Wilmington city council overrides mayor’s veto

Over the last few weeks, many people have been paying close attention to local politics as budget talks between Wilmington City Council and Mayor Dennis Williams were not going over well. For starters, City Council recently approved a $145 million balanced budget instead of the one Mayor Dennis Williams proposed in March. Last week Williams vetoed that budget for Fiscal Year 2014, calling it unbalanced and unconstitutional.

However, Thursday night council members came together to override the veto in a 10 to 3 vote.

“Not only did we stand together and stand strong to resist false and misleading criticism of our character and integrity as a body, but, most importantly, we took the high road in a very distasteful political fight. We had the fortitude to resist the negativity and craft a new budget that is balanced, fiscally responsible and reflects the interests and values of the citizens we represent,” said Council President Theo Gregory.

The difference between the two operational budgets for Fiscal Year 2014 is $250,000 that was originally planned for the Department of Parks and Recreation. However, Council Members claimed authority over that money.

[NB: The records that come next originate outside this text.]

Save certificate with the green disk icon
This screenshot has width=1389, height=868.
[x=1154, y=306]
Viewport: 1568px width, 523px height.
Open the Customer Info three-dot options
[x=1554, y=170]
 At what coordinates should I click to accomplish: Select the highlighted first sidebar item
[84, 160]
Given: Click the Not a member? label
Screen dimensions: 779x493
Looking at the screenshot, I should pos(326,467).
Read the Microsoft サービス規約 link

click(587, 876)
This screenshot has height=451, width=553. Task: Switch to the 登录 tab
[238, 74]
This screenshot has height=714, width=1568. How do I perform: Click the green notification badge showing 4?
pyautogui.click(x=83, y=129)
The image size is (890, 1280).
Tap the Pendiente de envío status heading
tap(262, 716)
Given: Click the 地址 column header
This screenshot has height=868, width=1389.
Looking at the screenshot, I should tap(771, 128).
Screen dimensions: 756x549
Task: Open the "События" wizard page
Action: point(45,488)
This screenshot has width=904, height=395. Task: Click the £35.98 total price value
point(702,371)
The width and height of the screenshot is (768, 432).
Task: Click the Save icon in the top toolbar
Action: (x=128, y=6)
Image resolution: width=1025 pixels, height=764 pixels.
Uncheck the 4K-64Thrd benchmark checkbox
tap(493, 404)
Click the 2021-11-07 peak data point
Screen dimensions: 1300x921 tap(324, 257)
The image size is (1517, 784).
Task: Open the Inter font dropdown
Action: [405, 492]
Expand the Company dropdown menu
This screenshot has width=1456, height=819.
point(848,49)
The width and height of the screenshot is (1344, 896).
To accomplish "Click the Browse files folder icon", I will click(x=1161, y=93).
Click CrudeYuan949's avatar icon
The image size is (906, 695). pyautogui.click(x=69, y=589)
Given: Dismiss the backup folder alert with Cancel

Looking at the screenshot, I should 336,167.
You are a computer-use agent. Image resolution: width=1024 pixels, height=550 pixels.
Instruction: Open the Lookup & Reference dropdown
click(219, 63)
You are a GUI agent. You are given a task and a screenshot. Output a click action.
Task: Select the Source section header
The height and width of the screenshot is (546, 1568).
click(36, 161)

Gregory says Council has been awarded money since the seventies to do what they wish.

“We’re at quarter of a million dollars, it’s for us to execute policies that we think are relevant to the community by giving out grants,” said Gregory.

Councilman Justen Wright who voted against the Council’s budget two weeks ago wasn’t on board to override the mayor’s veto. “The process as I see it is flawed, Council has just taken the initiative to basically try to be the administration,” said Wright.

Shortly after Council’s vote, Mayor Dennis Williams issued a statement saying he’s “disappointed” by Council’s action. Williams says throughout this process, his Administration has worked “diligently” to achieve a compromise. “I remain concerned that the budget is unbalanced and contains provisions that are contrary to the City Charter,” said Williams.

Prior to Thursday’s council meeting, Mayor Williams asked for a special session to be held on Tuesday but Council President Theo Gregory refused the session. As a result, Williams sought help from the courts to force council members to attend. Unfortunately, a Delaware Chancery Court Judge did not rule in the mayor’s favor.

Councilman Gregory who later called the forced Council session move “embarrassing” said there was no reason to call a special session and after the judge’s ruling Gregory acknowledged the matter. “I apologize to the citizens of Wilmington for the way this budget process has played out in public.  It is time to set aside our differences and move forward with each branch of government respecting the duties and responsibilities of the other. Council is ready to move on. We trust the Mayor is also,” said Councilman Gregory.

The mayor has said overriding the veto could end up in a lawsuit but that’s definitely not the tone of Williams’ earlier statement.  “I was elected to manage this City, and while I do not believe this budget includes all of the resources necessary to meet next year’s obligations, we will do our best to move forward,” said Mayor Williams.

According to Council, many of the important elements of the Fiscal Year 2014 budget remain balanced such as the public safety, economic development, housing, public works and the city’s storm water fund. However, City Council eliminated pay raises for three of the mayor’s staff members who either recently received pay increases or were new hires.